ADRA-RL/tulu2-7b_aime_controlled_contamination_original
ADRA-RL/tulu2-7b_aime_controlled_contamination_original is a 7 billion parameter language model fine-tuned from allenai/tulu-2-7b. This model was trained using the TRL library with Supervised Fine-Tuning (SFT) methods. It is designed for general text generation tasks, leveraging its base model's capabilities for conversational AI and instruction following.
Loading preview...
Model Overview
ADRA-RL/tulu2-7b_aime_controlled_contamination_original is a 7 billion parameter language model derived from the allenai/tulu-2-7b base model. It has been specifically fine-tuned using the Transformer Reinforcement Learning (TRL) library, employing Supervised Fine-Tuning (SFT) techniques.
Key Capabilities
- Instruction Following: Inherits and refines the instruction-following capabilities of its
tulu-2-7bbase. - Text Generation: Proficient in generating coherent and contextually relevant text based on given prompts.
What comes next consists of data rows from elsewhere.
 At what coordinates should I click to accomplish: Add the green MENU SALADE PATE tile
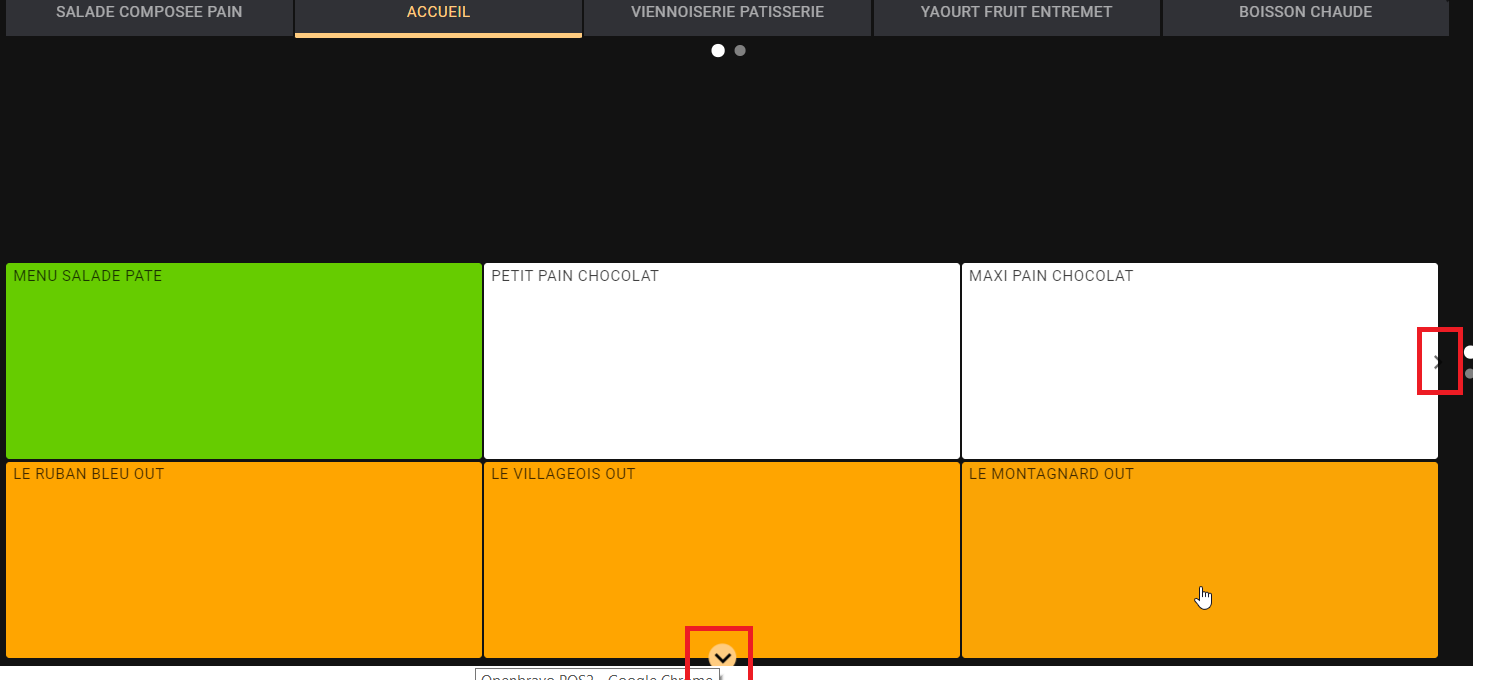coord(244,361)
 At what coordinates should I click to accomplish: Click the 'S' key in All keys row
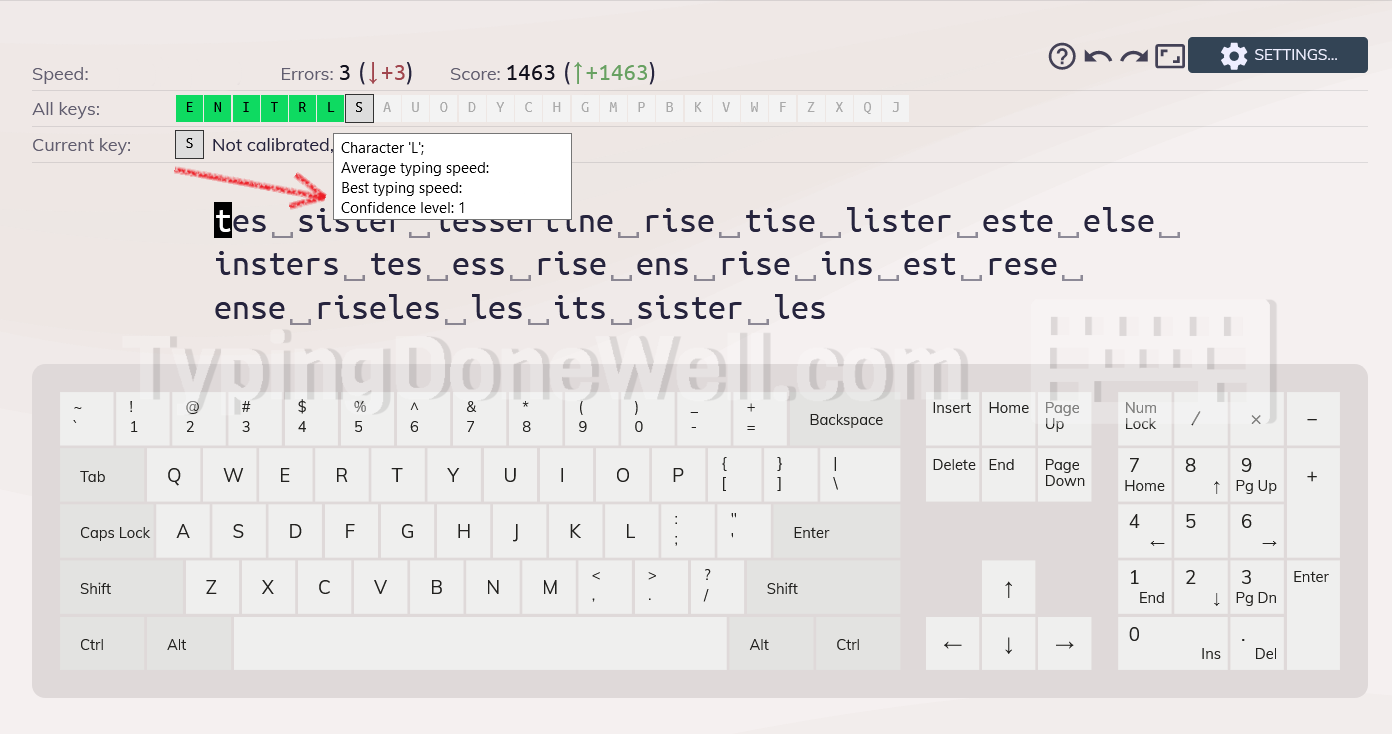tap(359, 108)
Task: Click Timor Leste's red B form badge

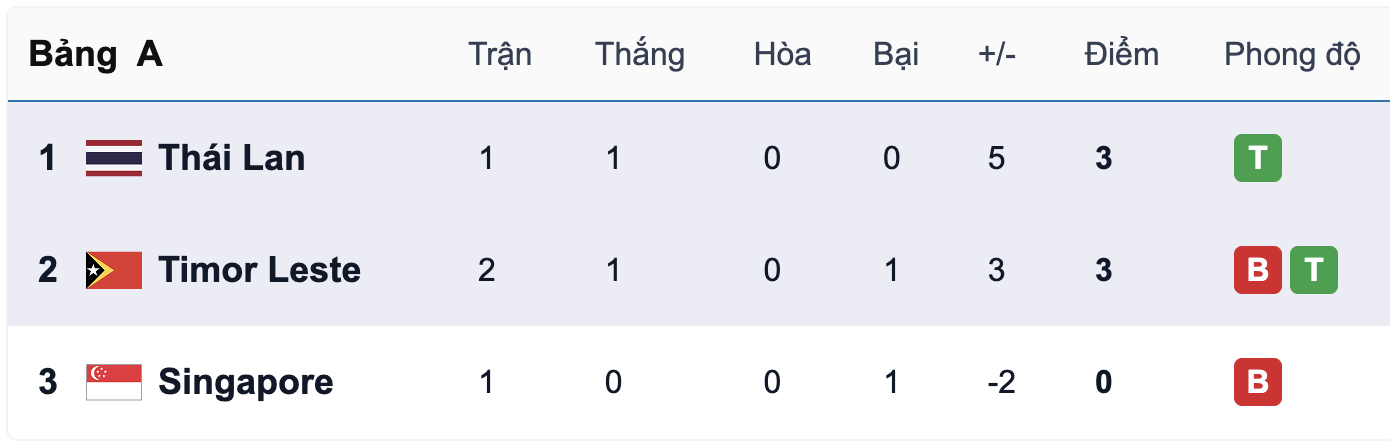Action: tap(1257, 270)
- Fine-tuned Performance: Benefits from targeted SFT training to enhance its performance on specific tasks, though the exact nature of the 'controlled contamination' is not detailed in the provided README.
Training Details
This model was trained using the following framework versions:
- TRL: 0.19.1
- Transformers: 4.51.1
- Pytorch: 2.6.0
- Datasets: 4.2.0
- Tokenizers: 0.21.4
Usage
Developers can quickly integrate this model using the transformers library's pipeline for text generation tasks, as demonstrated in the quick start example provided in the original model card.